McMaster trench map stars alongside Colin Firth in Oscar-winning film, 1917
In this image from Oscar-winning film, 1917, Colin Firth as General Erinmore stands over a map from McMaster’s extensive World War One trench map collection. The map was modified for use in the film. Image credit: François Duhamel/Universal Pictures
BY Erica Balch
December 18, 2019
A trench map from McMaster University Library’s extensive World War One map collection is playing a supporting role in one of this year’s most acclaimed films.
The map, which depicts a network of trenches in Northern France between Arras and Cambrai, is part of the set design in the film 1917, directed by Sam Mendes and featuring Benedict Cumberbatch and Colin Firth.
The winner of three Oscar Awards, the film tells the story of two British privates, Schofield (played by George MacKay) and Blake (played by Dean-Charles Chapman), who are sent through enemy territory to warn their comrades – Blake’s brother among them – of an impending attack by the German army during the Battle of Arras in the spring of 1917.
A modified version of the map appears in the film as set-dressing, helping to recreate the Erinmore dugout in one scene of the film.
Members of the film’s production team contacted McMaster University Library’s Map Specialist, Gord Beck, last February after coming across the map in the Library’s online map collection.
“It’s a thrill to see McMaster’s maps used in this way,” says Beck adding that the maps are among those contained in the Library’s Lloyd Reeds Map Collection, which includes the largest online collection of WWI and WWII maps in the world. “Once you make these maps available online, you’re constantly surprised by the applications they’re put to.”
This isn’t the first time maps from the Library’s online collection have been featured on the big (or small) screen.
In 2014, a map from the Library’s WWII collection was used in the film Fury starring Brad Pitt.
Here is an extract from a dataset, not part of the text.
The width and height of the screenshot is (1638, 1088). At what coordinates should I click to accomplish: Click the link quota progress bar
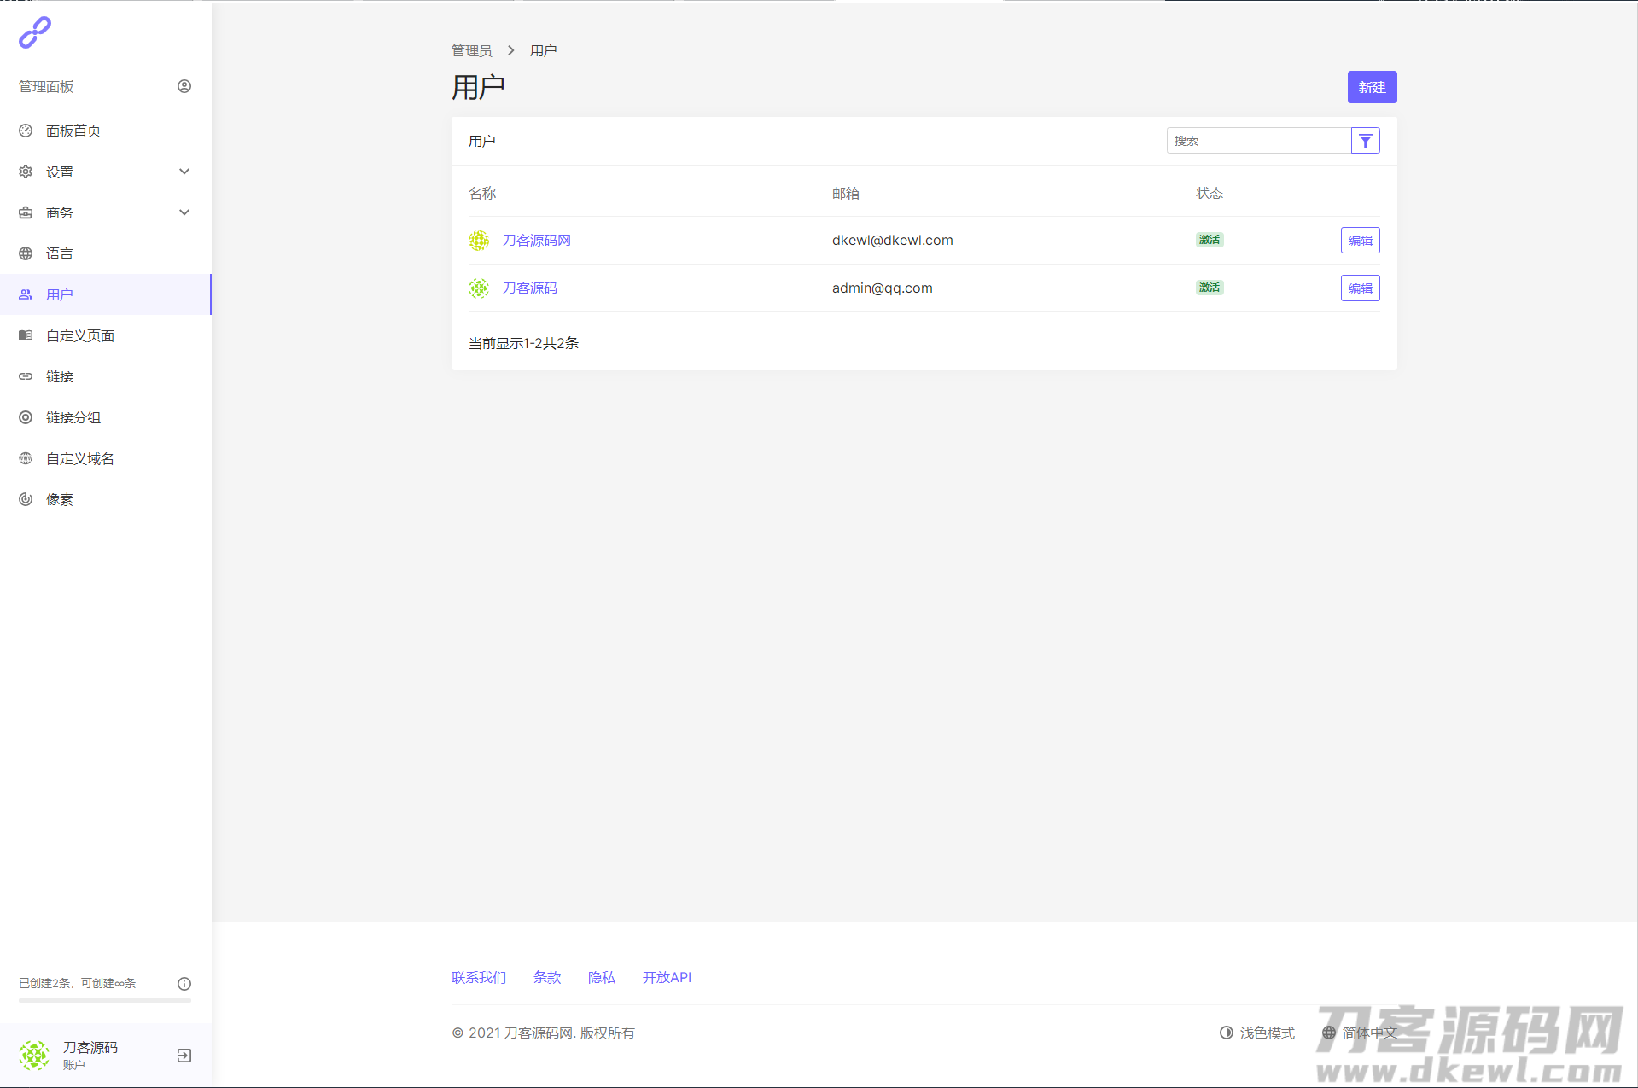tap(105, 1000)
As well, McMaster’s WWI maps and WWI aerial photos played a major role in the Canadian Geographic documentary Drawn to Victory, and the Historica Heritage Minute, Vimy Ridge.
Maps from the collection were also used as part of the Toronto Star series, “Walking the Western Front,” and have been featured in many other publications.
Making McMaster’s maps available to the world
The Library’s online map collection was first established in 2007, then expanded starting in 2012 after the acquisition of a large-format scanner, funded in part by donations from McMaster Geography and Geology alumni.
In total, the Library has made more than 5500 WWI and WWII maps and WWI aerial photos from the Library’s print collection available online and has partnered with the University of Alberta and Wilfred Laurier University’s Laurier Centre of Military and Strategic Disarmament Studies to digitize more than 8000 maps which are now available on the Library’s website.
The Library is now partnering with the Canadian Warplane Heritage Museum to digitize their aeronautical and bomber charts.
In addition to WWI and WWII maps, McMaster’s online map collection includes a wide variety of maps and geographical resources – such as topographic maps,historical and rare maps, fire insurance plans, and military maps from the Boer, Korean, and Vietnam wars – which have been used for a number of purposes from scholarship and student learning, to environmental assessments, video games, archeological work, city planning and even décor.